(ASSIGNED TASK)
Retype each line of the listing below, from the first through the one holding "Task: Expand the search", with no other lines.

(MATERIAL FOR THIS EXERCISE)
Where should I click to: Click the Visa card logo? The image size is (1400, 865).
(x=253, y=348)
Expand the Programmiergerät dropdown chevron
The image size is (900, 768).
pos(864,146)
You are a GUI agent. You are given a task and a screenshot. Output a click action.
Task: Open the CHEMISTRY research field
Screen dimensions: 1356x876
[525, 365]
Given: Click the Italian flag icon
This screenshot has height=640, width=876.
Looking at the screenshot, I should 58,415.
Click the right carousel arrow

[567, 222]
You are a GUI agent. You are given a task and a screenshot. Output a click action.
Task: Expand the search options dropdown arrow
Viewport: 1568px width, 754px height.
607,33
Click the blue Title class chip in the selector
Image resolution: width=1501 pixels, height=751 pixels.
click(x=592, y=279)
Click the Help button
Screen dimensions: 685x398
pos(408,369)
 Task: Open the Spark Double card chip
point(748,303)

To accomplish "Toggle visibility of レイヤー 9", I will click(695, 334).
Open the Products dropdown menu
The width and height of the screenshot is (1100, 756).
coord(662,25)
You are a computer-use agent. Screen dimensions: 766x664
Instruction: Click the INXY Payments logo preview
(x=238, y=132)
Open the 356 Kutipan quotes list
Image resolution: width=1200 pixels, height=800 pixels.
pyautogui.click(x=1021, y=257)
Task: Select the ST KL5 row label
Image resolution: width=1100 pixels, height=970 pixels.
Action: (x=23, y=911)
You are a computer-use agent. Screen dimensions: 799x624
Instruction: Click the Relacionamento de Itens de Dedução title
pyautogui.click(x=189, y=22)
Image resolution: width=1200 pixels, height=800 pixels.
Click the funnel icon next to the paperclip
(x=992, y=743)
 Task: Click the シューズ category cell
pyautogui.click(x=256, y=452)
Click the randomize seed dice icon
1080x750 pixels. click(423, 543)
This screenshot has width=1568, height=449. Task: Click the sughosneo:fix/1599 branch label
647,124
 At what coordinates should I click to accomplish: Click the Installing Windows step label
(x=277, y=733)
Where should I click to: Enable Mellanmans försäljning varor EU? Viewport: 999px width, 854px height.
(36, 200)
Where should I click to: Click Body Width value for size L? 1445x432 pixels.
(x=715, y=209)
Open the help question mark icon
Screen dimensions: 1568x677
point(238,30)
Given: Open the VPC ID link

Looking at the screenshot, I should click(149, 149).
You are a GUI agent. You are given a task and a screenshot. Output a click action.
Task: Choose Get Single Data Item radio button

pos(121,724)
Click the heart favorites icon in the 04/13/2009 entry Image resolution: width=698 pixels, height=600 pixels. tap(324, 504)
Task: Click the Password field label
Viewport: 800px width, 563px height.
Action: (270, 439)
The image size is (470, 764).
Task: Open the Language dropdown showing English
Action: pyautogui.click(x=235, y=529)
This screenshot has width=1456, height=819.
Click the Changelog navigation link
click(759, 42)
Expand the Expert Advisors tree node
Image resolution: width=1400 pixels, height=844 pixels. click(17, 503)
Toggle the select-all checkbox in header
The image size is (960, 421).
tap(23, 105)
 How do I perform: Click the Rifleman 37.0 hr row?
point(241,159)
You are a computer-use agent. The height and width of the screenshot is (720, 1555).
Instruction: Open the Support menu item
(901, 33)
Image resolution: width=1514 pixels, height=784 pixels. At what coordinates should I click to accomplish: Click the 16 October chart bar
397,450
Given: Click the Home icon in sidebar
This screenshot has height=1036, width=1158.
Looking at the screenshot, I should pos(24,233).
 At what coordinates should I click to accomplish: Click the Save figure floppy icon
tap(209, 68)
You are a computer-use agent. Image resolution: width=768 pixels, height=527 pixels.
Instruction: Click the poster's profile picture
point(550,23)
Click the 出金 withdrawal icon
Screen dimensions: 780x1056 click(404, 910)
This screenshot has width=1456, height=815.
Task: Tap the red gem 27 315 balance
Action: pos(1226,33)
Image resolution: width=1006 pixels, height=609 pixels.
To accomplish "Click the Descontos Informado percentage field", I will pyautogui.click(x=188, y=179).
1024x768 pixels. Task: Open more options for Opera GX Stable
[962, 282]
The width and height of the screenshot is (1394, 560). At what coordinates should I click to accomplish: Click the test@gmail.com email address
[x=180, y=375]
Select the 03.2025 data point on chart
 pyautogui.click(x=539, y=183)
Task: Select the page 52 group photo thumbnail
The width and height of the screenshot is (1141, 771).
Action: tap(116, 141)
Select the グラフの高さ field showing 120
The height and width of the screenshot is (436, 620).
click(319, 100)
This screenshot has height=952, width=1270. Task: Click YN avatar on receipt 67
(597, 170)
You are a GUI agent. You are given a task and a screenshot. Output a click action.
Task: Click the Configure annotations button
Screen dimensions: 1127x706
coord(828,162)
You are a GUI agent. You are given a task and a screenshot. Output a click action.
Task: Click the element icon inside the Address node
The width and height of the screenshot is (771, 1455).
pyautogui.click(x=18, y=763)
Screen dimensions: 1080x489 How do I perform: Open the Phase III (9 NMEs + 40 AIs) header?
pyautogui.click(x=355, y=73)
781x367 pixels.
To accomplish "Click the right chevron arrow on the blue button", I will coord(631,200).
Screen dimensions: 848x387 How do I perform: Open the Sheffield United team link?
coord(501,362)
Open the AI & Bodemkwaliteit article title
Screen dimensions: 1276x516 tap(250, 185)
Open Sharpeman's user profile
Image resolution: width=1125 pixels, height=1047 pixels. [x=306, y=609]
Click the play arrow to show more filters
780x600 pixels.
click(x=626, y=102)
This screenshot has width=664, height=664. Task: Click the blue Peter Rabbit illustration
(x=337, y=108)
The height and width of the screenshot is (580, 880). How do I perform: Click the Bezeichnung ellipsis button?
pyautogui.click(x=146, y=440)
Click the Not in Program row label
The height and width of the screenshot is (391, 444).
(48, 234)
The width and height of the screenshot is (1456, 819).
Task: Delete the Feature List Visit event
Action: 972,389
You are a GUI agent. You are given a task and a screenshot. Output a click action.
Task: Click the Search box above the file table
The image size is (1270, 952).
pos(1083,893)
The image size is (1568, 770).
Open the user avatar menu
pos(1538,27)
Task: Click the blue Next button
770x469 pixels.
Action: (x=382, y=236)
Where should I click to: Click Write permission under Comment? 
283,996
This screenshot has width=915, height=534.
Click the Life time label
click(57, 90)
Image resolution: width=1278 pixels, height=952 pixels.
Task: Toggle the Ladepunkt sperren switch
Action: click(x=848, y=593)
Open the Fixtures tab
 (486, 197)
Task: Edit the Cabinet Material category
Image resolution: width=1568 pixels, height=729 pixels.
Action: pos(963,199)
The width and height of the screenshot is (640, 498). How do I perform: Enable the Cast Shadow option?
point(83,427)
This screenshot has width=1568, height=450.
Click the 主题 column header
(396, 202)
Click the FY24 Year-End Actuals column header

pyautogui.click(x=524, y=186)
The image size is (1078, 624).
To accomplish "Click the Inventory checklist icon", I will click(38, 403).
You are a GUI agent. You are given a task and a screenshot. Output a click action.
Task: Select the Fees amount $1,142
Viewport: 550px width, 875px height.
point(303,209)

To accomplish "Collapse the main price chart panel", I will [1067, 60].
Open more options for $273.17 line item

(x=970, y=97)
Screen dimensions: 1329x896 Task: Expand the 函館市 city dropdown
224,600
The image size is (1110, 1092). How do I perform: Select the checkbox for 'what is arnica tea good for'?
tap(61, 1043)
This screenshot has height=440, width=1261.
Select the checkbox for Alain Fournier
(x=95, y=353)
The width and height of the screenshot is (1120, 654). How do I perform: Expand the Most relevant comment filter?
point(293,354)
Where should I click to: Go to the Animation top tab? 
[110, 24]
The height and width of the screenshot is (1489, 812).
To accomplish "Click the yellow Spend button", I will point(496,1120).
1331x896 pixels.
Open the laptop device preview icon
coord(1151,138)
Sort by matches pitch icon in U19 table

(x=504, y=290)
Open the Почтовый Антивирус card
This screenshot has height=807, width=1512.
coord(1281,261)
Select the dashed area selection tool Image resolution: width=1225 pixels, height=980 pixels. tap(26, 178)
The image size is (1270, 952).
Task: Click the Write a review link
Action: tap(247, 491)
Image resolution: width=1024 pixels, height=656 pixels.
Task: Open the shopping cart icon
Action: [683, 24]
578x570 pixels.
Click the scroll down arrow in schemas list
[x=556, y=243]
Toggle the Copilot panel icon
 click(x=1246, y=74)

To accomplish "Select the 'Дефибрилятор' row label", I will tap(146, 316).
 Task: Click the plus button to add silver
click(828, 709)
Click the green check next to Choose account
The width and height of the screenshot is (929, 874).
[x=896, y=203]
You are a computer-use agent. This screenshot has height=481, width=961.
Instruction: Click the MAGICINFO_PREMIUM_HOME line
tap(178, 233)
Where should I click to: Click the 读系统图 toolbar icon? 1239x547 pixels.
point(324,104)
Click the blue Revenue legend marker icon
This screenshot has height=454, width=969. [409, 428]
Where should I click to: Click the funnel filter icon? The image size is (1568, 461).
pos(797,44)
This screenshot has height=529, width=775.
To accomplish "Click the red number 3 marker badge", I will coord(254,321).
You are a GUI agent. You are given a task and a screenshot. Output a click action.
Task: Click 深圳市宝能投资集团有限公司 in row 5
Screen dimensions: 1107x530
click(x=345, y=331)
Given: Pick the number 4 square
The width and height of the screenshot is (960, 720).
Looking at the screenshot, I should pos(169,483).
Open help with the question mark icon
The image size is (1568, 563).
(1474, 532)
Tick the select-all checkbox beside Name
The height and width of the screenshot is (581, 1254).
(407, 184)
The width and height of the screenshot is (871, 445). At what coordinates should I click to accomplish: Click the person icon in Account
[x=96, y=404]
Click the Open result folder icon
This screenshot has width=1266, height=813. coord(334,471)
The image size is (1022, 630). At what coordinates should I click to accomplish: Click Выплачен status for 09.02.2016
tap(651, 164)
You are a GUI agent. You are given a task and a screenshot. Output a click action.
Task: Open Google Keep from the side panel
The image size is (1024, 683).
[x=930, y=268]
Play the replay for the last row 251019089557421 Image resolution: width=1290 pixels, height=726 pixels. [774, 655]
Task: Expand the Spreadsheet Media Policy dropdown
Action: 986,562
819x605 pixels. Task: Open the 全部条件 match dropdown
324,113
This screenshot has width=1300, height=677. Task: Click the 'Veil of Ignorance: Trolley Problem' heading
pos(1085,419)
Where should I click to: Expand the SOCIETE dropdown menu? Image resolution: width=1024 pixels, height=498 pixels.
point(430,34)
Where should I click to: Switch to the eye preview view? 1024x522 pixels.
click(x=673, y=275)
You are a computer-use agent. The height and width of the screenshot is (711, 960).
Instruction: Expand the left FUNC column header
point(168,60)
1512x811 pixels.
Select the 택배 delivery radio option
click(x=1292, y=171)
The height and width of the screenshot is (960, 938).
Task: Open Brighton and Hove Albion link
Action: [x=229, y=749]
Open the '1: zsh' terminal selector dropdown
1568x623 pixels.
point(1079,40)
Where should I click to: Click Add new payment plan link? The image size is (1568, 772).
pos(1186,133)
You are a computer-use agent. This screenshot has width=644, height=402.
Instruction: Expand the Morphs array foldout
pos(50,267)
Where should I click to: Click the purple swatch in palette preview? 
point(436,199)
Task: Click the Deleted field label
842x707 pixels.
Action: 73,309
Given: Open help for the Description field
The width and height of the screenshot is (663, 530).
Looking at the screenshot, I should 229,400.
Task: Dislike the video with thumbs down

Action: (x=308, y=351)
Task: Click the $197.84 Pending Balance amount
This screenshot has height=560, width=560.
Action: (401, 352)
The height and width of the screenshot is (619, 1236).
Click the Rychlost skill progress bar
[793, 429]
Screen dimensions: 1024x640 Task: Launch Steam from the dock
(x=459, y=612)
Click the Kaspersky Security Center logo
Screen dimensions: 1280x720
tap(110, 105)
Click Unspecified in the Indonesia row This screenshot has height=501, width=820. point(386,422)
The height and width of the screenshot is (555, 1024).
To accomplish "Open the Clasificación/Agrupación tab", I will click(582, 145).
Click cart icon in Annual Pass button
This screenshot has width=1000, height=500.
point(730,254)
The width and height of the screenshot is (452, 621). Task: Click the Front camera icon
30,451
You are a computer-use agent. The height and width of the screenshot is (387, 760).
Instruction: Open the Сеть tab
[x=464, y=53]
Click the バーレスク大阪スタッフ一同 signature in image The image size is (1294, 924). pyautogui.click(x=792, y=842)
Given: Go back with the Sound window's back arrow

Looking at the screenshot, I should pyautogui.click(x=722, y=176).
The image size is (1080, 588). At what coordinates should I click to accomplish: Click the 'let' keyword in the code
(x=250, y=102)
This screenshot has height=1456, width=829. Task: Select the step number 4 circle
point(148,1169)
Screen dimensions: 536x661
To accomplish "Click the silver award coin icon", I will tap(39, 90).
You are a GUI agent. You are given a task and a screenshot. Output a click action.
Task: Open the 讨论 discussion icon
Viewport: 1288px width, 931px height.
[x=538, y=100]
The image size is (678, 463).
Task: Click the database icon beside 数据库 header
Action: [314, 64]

(WRITTEN ANSWER)
Where should I click to: Click the Visa card logo? The image size is (1400, 865).
(x=253, y=348)
Expand the Programmiergerät dropdown chevron
The image size is (900, 768).
pos(864,146)
You are a GUI agent. You are given a task and a screenshot. Output a click action.
Task: Open the CHEMISTRY research field
Screen dimensions: 1356x876
[525, 365]
Given: Click the Italian flag icon
This screenshot has height=640, width=876.
Looking at the screenshot, I should 58,415.
Click the right carousel arrow

[567, 222]
You are a GUI agent. You are given a task and a screenshot. Output a click action.
Task: Expand the search options dropdown arrow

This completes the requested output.